Noise is random, so we can’t predict it (deterministically). But we can make statistical observations. Noise takes values from a continuous set, for example the set of real numbers. So its distribution is represented by a pdf. Recall: The height of the pdf at $x$ is proportional to how likely values close to $x$ are. The most common noise distribution is called the Normal or Gaussian distribution. The mean of the noise is usually 0, meaning that the pdf is symmetric around the origin. The variance of the noise determines how likely it is to take on large values. The three graphs below show the pdf of Gaussian noise with mean 0 and variances 1, 0.1, 0.01 from left to right.

While the noise distribution on the left is likely to produce large noise values, say around 1, the one on the right is very unlikely to do so, thus damaging the signal less. The ability of the noise to cause errors is quantified by its power. If the noise is denoted by an RV $W$, then its power is defined as $E[W^2]$, which for zero-mean noise is equal to its variance. So in the figures above the power of the noise for each pdf is 1, 0.1, 0.01, from left to right.
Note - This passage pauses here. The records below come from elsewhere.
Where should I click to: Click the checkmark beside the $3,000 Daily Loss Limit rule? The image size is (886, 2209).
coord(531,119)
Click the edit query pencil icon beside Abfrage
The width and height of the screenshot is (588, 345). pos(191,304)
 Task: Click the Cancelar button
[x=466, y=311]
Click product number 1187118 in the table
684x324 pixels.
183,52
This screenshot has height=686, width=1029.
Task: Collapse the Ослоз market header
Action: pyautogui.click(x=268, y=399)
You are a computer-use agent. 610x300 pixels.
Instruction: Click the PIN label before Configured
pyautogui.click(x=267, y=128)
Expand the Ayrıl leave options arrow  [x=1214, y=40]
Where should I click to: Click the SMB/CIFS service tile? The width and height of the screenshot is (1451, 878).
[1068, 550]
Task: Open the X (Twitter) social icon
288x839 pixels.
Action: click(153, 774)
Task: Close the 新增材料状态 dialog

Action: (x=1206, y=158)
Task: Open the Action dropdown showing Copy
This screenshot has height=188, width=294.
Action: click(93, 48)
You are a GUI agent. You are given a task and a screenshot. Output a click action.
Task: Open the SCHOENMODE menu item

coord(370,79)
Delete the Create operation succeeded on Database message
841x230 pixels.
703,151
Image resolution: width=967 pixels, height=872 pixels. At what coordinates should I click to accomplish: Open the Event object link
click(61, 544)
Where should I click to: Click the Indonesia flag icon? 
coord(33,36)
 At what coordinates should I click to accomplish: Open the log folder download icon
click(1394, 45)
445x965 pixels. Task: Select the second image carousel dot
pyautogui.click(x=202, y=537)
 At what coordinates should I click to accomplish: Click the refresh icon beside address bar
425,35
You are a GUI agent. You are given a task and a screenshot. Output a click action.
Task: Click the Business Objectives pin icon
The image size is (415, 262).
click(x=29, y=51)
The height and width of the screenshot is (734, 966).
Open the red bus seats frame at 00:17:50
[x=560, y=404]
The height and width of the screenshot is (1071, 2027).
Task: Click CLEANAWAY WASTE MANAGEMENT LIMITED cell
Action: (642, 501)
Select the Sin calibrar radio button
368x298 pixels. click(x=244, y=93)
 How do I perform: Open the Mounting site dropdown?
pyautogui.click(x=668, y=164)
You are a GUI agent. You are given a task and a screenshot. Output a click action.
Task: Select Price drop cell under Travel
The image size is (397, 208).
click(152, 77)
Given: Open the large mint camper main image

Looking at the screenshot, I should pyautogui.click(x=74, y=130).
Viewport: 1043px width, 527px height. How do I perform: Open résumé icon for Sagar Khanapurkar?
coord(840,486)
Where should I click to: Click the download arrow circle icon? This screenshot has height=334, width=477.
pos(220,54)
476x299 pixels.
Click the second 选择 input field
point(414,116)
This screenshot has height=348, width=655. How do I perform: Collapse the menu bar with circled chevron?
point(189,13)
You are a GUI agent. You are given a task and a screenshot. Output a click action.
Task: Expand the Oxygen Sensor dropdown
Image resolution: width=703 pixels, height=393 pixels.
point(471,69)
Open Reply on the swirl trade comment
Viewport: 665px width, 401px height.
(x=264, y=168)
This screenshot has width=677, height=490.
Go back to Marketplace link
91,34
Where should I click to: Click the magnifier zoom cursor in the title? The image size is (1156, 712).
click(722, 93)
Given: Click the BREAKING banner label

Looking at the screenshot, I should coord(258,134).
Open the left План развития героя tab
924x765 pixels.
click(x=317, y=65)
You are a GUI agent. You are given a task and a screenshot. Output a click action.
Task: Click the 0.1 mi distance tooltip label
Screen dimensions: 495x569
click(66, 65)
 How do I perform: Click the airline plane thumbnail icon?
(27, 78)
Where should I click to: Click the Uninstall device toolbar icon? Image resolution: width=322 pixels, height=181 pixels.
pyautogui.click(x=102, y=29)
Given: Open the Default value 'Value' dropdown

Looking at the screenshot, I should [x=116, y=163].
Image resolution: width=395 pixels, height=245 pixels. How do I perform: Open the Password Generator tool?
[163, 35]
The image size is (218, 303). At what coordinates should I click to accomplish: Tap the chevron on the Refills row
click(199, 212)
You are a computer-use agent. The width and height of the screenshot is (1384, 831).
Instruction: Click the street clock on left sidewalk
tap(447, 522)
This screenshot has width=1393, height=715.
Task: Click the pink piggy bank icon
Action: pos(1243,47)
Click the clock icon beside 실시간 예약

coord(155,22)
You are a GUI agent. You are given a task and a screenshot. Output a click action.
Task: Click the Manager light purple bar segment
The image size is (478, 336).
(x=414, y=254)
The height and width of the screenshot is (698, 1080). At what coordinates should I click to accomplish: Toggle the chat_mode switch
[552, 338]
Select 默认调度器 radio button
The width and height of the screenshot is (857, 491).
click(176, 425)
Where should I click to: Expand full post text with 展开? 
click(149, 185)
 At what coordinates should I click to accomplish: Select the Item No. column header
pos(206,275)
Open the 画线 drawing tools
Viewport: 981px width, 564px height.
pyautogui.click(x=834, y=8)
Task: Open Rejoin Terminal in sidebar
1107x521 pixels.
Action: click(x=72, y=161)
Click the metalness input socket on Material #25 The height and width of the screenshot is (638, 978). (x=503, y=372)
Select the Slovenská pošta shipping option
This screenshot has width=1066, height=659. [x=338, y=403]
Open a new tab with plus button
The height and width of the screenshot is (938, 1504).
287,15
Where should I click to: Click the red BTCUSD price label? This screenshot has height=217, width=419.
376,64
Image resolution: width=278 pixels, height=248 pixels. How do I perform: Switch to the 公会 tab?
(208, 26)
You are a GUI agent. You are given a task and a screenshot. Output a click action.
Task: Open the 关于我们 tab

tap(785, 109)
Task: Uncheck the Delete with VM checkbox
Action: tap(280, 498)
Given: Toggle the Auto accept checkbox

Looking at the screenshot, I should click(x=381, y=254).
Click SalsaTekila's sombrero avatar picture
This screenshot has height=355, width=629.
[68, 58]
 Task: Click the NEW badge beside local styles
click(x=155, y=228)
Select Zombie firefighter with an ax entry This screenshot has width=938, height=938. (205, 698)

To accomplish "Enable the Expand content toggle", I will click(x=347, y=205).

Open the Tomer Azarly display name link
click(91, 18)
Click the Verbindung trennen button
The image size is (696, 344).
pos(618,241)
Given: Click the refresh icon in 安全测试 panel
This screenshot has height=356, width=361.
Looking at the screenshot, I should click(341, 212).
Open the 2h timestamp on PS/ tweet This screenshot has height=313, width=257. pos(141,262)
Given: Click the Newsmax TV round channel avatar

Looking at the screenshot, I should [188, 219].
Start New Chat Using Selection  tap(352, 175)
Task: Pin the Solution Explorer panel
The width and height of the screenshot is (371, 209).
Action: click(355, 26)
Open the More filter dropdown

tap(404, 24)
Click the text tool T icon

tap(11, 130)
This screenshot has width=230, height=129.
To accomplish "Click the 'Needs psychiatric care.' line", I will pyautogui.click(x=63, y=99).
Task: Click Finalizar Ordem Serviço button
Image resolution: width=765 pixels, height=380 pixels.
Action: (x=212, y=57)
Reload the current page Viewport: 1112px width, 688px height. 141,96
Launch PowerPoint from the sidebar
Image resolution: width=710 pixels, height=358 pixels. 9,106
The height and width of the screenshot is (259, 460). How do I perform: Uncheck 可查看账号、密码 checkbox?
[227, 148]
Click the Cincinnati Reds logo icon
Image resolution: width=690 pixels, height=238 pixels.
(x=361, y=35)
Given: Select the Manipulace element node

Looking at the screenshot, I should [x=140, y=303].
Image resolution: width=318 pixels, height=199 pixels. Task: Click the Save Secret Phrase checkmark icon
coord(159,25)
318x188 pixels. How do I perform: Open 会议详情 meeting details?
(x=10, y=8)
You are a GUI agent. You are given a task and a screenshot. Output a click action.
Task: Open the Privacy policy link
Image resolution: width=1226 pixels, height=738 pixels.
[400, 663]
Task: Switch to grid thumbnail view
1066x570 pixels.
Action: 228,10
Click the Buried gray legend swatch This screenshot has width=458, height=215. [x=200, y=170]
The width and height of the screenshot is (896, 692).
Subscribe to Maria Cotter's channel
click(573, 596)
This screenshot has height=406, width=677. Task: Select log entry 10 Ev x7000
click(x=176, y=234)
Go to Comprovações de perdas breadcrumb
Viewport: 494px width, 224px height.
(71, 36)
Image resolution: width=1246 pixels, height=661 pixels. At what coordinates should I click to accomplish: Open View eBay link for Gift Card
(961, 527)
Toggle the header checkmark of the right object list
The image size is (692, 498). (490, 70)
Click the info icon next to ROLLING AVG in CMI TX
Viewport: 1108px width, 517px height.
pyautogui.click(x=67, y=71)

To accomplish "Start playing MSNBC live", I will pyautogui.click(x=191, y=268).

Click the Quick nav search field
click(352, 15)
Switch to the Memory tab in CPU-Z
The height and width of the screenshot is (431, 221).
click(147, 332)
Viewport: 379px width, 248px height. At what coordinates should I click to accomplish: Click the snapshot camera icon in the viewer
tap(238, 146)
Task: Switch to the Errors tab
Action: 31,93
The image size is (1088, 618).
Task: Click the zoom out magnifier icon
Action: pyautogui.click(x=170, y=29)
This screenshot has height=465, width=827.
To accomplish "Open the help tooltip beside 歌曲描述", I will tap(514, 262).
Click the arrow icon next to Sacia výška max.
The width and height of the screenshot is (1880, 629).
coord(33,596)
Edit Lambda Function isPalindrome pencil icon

SNR and probability of error

The ratio of the power of the signal to the power of the noise is called the SNR. Assuming that the signal has power equal to 1, the noise distributions given above give SNRs equal to 1, 10, and 100. It is clear from the image below that the higher the value of SNR, the lower the probability of error.

Shannon-Hartley Law

When discussing BSCs, we assumed we can send only two levels, e.g., low and high voltages. While this model works well for many channels, such as flash memory, in general, there is no reason to limit ourselves to two levels only. In practice, we are only limited by the amount of power that we can transmit. If the signal value is given by an RV $X$, its power is given by $E[X^2]$. Power may be limited for different reasons. Your phone has a limited battery, but the power of the cell tower or your WiFi base station is limited mostly to avoid interference with other signals. The power of the Gaussian noise is, as discussed earlier, given by its variance. So we can find the SNR. The capacity of such a communication channel is given by the Shannon-Hartley law, which can be proven using Shannon’s channel coding theorem.

Mathematics of Information Tenet IV
The capacity of a channel with Gaussian noise per transmission is $C = \frac12 \log_2(1 + SNR)$.